I may be wearing rose-colored glasses as I look back. I know that it was really hard to work and write and be a decent mom. It would have been just as hard in a different way if I had been a full time mom trying to write. In some ways, having a job already made me have to compartmentalize my life, which meant that compartmentalizing it again for writing wasn't such a stretch. I spent most of Sarah's childhood feeling guilty that I wasn't doing enough, but I think all moms find a way to beat themselves up. I was stressed all the time, probably cranky and very, very tired. On the writing side, I accepted that I would be slow to finish novels, because I couldn't write full time.
I only had one child. If we'd had more children, that would definitely have affected my writing time.
Also, I wouldn't have been able to write as much as I did if I hadn't had the most supportive husband I could ever imagine. He let me be selfish and protect my writing time, because he knew I needed to write. He didn't care if I made money on my writing. He knew it kept me happy and balanced. But that meant that he never had a hobby, not till Sarah went off to college. He was always the one who sacrificed. I have plenty of friends who don't have that kind of support. Often times, it's the woman who sacrifices in a relationship. Now that he has more time, he's taken up music and wood working.
So, I guess my tip is: have a regular time that's your writing time and then get the whole family to protect that time with you. Make it a team effort so that you aren't constantly having to sacrifice the time because everyone sees it as a lower priority. Usually early morning or late night are typical options, but it could be another time. Do your best to get your spouse to see that not writing isn't an option for you, that you are a better mom and person if you are writing at least a little bit every day. It takes a village for one mom to be able to write a novel :)

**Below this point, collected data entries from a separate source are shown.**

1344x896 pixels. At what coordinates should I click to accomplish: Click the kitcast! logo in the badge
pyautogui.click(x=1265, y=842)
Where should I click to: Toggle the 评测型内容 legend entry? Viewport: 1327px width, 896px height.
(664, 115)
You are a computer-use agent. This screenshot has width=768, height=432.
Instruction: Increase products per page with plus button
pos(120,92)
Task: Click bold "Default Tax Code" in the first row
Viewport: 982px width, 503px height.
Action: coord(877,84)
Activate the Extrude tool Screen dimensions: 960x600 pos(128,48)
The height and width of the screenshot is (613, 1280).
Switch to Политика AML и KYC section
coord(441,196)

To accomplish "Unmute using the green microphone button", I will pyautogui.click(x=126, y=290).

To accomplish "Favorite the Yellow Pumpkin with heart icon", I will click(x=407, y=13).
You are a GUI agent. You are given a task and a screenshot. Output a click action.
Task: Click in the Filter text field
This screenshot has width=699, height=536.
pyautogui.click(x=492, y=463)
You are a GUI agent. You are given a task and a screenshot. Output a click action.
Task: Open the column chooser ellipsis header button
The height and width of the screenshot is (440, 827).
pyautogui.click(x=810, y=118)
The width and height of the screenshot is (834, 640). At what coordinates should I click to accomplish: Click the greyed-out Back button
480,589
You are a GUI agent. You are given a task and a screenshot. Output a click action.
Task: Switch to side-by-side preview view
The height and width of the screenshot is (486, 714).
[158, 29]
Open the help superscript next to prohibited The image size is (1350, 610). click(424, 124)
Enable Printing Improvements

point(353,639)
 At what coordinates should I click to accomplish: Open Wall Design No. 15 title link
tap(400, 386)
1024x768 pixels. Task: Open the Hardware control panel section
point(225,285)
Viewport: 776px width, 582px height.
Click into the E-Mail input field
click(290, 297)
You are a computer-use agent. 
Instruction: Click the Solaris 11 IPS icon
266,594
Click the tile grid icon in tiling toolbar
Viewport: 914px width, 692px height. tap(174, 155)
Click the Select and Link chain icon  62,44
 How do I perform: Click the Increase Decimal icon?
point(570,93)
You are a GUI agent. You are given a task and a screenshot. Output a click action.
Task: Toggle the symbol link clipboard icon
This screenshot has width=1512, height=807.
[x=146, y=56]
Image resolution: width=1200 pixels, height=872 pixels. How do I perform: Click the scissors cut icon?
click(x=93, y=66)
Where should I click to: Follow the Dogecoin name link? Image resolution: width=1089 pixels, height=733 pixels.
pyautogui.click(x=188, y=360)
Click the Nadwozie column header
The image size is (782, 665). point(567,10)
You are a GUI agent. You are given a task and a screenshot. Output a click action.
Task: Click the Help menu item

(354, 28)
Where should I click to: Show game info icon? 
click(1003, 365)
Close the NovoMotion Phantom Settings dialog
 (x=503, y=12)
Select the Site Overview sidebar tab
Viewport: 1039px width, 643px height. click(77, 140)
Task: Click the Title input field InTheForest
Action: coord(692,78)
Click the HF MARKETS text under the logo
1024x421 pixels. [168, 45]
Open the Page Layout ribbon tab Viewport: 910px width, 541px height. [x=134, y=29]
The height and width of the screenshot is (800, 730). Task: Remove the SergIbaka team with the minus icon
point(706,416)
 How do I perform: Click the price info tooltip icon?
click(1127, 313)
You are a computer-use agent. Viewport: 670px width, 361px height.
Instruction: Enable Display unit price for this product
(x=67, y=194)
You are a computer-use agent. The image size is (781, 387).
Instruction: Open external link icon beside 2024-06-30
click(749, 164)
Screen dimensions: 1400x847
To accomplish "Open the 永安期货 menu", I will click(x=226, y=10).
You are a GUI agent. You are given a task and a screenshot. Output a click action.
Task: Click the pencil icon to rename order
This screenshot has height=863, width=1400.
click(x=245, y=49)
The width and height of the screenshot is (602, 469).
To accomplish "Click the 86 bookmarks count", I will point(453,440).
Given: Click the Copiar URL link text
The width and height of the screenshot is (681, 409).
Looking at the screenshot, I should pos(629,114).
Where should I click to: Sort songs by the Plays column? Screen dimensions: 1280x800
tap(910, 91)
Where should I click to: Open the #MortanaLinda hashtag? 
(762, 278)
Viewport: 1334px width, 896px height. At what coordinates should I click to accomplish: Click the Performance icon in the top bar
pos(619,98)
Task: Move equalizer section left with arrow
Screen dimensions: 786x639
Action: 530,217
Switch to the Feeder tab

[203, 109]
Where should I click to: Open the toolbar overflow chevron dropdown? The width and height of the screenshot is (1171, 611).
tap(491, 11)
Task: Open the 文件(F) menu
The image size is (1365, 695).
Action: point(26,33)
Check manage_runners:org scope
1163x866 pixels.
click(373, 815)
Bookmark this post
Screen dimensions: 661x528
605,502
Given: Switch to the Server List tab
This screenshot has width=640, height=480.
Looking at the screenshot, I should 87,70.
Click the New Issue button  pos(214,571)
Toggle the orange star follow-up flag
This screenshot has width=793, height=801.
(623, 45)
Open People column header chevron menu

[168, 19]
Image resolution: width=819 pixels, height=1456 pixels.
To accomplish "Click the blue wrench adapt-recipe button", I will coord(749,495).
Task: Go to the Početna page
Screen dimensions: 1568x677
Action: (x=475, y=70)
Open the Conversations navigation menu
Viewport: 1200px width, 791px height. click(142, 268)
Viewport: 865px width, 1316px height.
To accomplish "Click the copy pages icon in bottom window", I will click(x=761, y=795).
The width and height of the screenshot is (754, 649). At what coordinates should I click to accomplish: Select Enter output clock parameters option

Do you find it's more helpful to try and stick to a regular schedule, or just grab whatever available time you can? How do you like to get back on track when too much "life stuff" gets in the way?
I kept a pretty strong routine when Sarah was younger. I had a less strong routine when she was older and had more activities.
Did you write before you became a mother? How do you believe parenting has affected your writing (e.g. inspiration, content, self-discipline...)?
Honestly, I wrote/finished my first book when Sarah was a baby. Somehow, I never had enough discipline to finish a project till then. Feels nutty now. Wish I'd had more discipline before I had my baby, but that just was what happened. I always knew I wanted to write, but I couldn't bring myself to get it done till I was pushing 30. I finished the first draft of my first novel on my 30th birthday.
What would you like your children to get out of your work, when/if they read it?
With my first middle grade project, it was important to me that I write something that would appeal to my daughter... so I totally wrote it for her. After that, she was already aging out of those books, so I didn't have the strong focus of writing for her. But I did want her to be proud of me. That always meant a lot to me.
I really related to the part where Kristi admits she never had the discipline to finish a book before she had a baby! I feel like becoming a mother definitely gave me practice in sacrificing my time even when it was extremely difficult, and eventually I was able to reinvest that same self-control in actually writing my books.
There's no one answer to the question of where we find our inspiration and discipline, yet I believe there is a common thread to be found running through our lives and art. I hope the Writing While Parenting interview series gets you thinking - and maybe adopting some new attitudes or habits in your own life.